Article.
★ ★ ★ ★ ★

Published by: Alison Smith on 24th Apr 2018 | View all blogs by Alison Smith

Nothing is at all wrong with The Play that Goes Wrong; it has a talented cast, highly physical stunts, farcical action and great lines, but above all absolutely perfect comedic timing. It is this last quality that makes the play so right.

The story is simple: Cornley Polytechnic Drama Society at last has enough money to put on a decent production (previous ones have endured meagreness - The Lion and the Wardrobe, Cat, and Two Sisters, James and the Peach). The new play is a very early twentieth century Agatha Christy murder mystery – Murder at Haversham Manor - with the typical characters of the genre – a wealthy home owner, a beautiful girl, a butler, an inspector and, of course, a body. Before the play begins the audience knows the set is not all the Drama Society had hoped – the mantelpiece collapses, the door closes on whim, the broom breaks. The lighting and sound engineer, Trevor, (Gabriel Paul) seems more concerned about a lost dog, Winston, than he does about lights and sound.

★ ★ ★ ★ ★

Stated task. In the review, what is the title of the murder mystery that the Cornley Polytechnic Drama Society stages?

Dataset records.

★ ★ ★ ★ ★

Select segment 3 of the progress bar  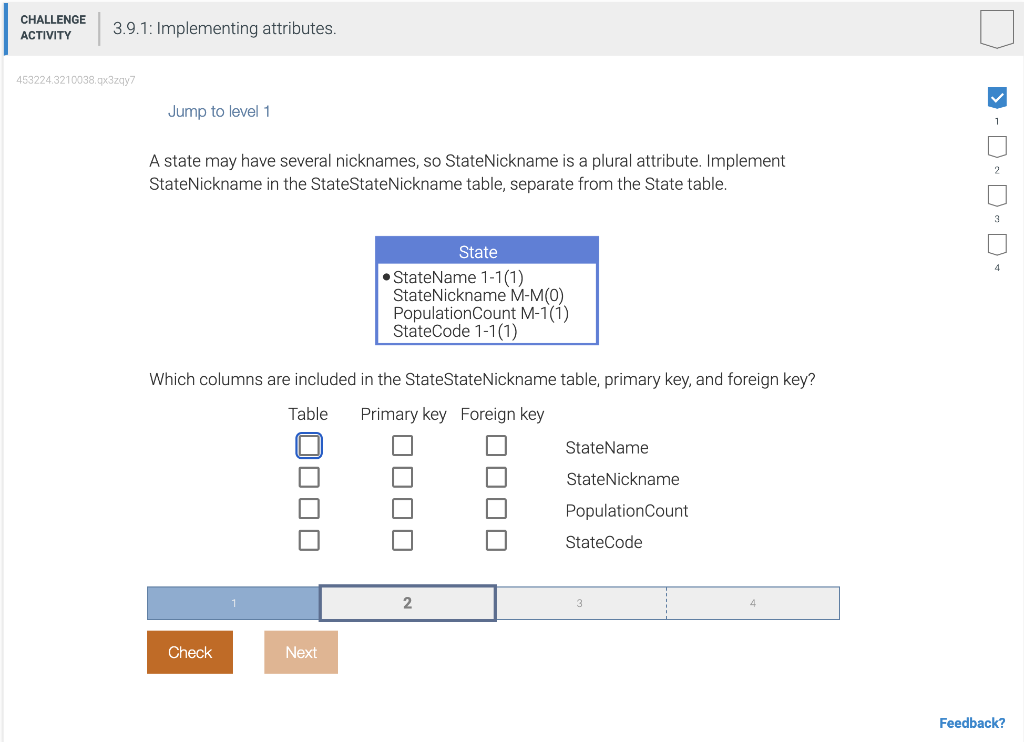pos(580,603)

★ ★ ★ ★ ★

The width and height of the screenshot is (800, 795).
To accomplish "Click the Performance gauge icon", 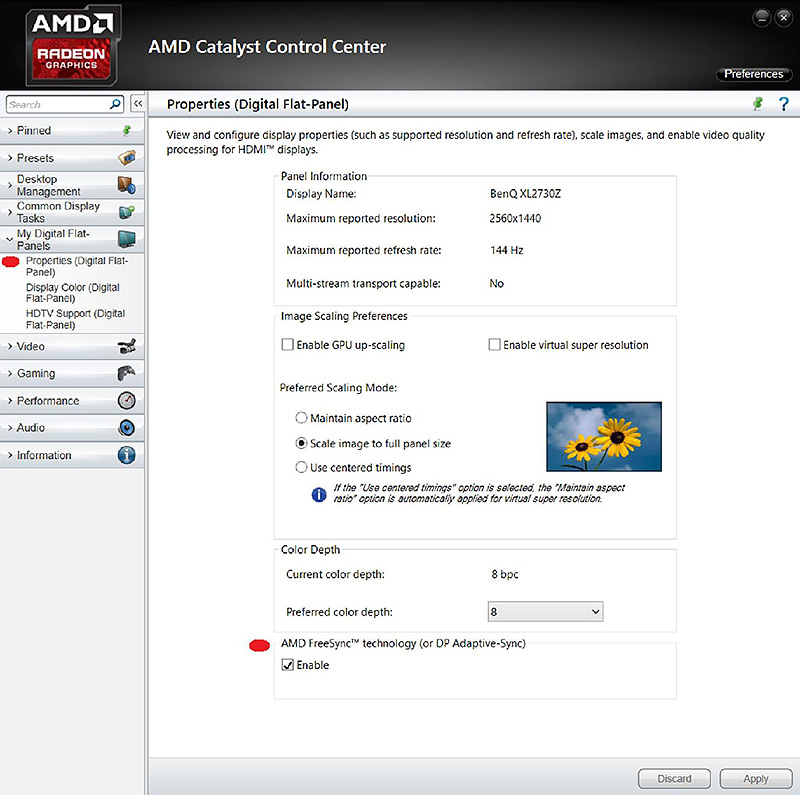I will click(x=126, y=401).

★ ★ ★ ★ ★

Task response. Murder at Haversham Manor